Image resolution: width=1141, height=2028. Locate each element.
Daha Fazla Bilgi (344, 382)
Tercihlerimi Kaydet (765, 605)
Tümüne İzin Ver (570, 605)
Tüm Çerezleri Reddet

^^^^

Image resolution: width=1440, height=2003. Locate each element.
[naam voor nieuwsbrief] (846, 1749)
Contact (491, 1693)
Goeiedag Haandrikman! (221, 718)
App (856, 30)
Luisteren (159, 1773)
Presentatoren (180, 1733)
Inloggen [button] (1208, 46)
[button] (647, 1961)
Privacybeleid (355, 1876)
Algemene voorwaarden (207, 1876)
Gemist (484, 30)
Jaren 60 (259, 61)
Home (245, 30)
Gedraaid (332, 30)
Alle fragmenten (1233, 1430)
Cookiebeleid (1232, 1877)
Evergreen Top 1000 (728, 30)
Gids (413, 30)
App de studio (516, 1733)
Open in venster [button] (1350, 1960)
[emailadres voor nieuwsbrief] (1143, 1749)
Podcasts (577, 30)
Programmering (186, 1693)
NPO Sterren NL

^^^^

Set out the lines from the one containing "Gedraaid (332, 30)" through the one containing "NPO Sterren NL", both included, as a Markdown table with the columns No. and Line, numbering each line in order and leaving out blank lines.

- **Exercise answer**
| No. | Line |
|---|---|
| 1 | Gedraaid (332, 30) |
| 2 | Alle fragmenten (1233, 1430) |
| 3 | Cookiebeleid (1232, 1877) |
| 4 | Evergreen Top 1000 (728, 30) |
| 5 | Gids (413, 30) |
| 6 | App de studio (516, 1733) |
| 7 | Open in venster [button] (1350, 1960) |
| 8 | [emailadres voor nieuwsbrief] (1143, 1749) |
| 9 | Podcasts (577, 30) |
| 10 | Programmering (186, 1693) |
| 11 | NPO Sterren NL |